De Aar used to be the second largest railway junction in the country. Unfortunately, the ailing economy and declining effectiveness of the railway as the ultimate mode of transport have had a negative effect on this historic Karoo town with its approximately 42 000 people.
“We are thankful for any developments in our region to stimulate the economy even if these developments are by nature just sporadic like the introduction of more solar and wind farms. In the meantime, we do business as well as circumstances allow us with COVID-19 also a serious threat to normality,” says Hentie van der Merwe, Shareholder and Director at De Aar Motors, retailing Nissan, Datsun and Renault.
“The drought in most parts of the Karoo has been with us for a long time and with a negative impact on the agricultural sector, which form a huge part of the economy in De Aar and the surrounding towns and communities.
“The establishment of large solar and wind farms has a positive effect on the region that also benefits us, but the traditional agricultural sector has had a bumpy ride. We do, however, need to service towns in the region as far as Prieska, Britstown, Colesberg, Douglas, Victoria-West, Richmond and a few others in the Karoo,” Hentie tells Dealerfloor.
Hentie says the Karoo is, notwithstanding the challenges, still a farming community and as such their bakkie ranges remain popular sellers, especially the smaller NP200 and the NP300 represent excellent value, especially as we must remember customers are price sensitive in these challenging times.
“We see it on the Renault side: the lower priced models like the Triber, Kwid and Sandero, and even the more robust Duster, are the most popular models in our region. We also have the Datsun brand that is a serious player on the entry-level side of the new vehicle market. We are looking forward to the addition of new models like the new Nissan Navara bakkie and new additions from Datsun and Renault during the year,” he says.
Asked about the history of De Aar Motors, which has been an institution in the town for many decades, Hentie says it has a rich history that stretches back as far as 1942 with Willem Verburg the founder and first owner. Verburg used to transport patients for the local hospital, where his wife was a nurse, to Bloemfontein. After he passed away, the business was bought by Henk Wichers. The current owners bought it from Mr Jannie Venter.
In recent years, the building has been updated, expanded and modernised to the different manufacturers’ requirements and is serviced by a Caltex filling station over the years.

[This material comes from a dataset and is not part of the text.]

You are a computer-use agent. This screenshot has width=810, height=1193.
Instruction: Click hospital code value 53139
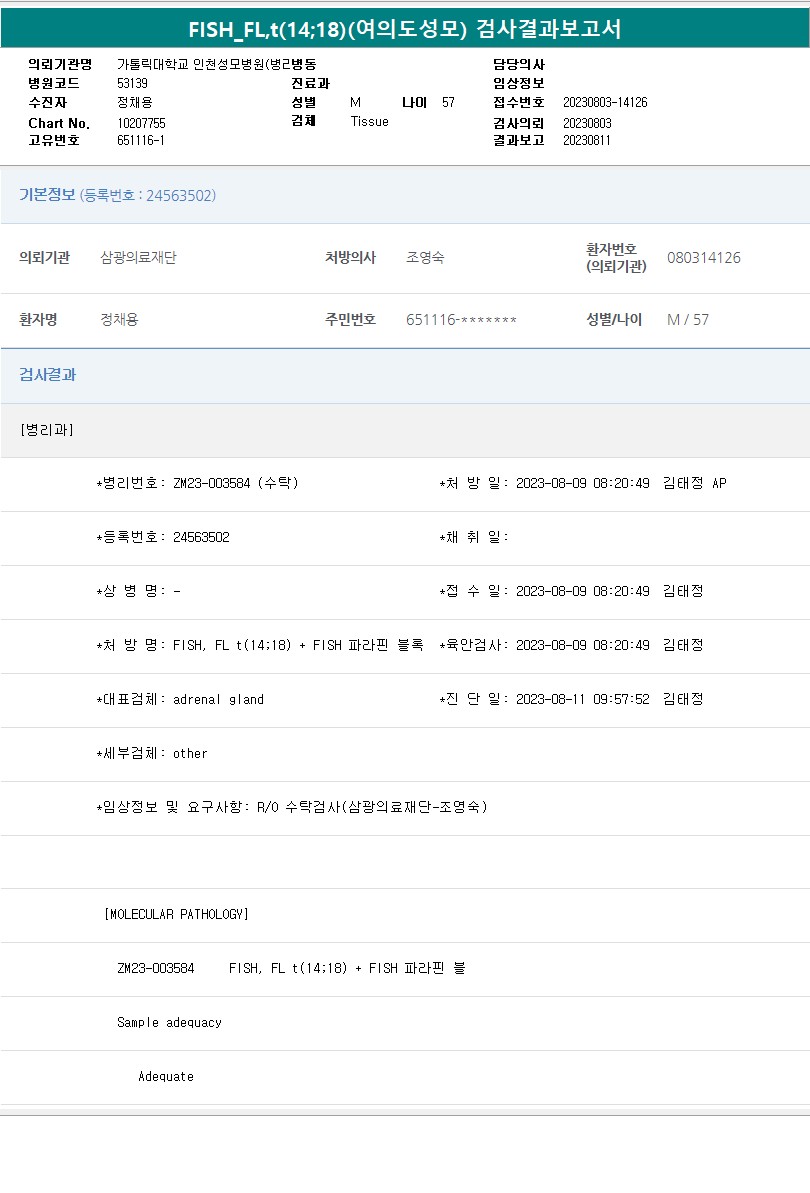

The Nissan/Datsun and the Renault dealerships have their own customer entrances and showrooms, but back office duties are shared.
He ended on a positive note that the introduction of new models will be a highlight notwithstanding the damage the drought, a struggling economy and the COVID-19 pandemic and that they are as ready as ever to do business.
Hentie and the Fourie family are the owners of the business and have been petrol heads for a long time. “The Fourie family is involved in the insurance and auditing fields, and I was part of the local government up till 2013 when I decided to join the world of new vehicle retailing,” he says.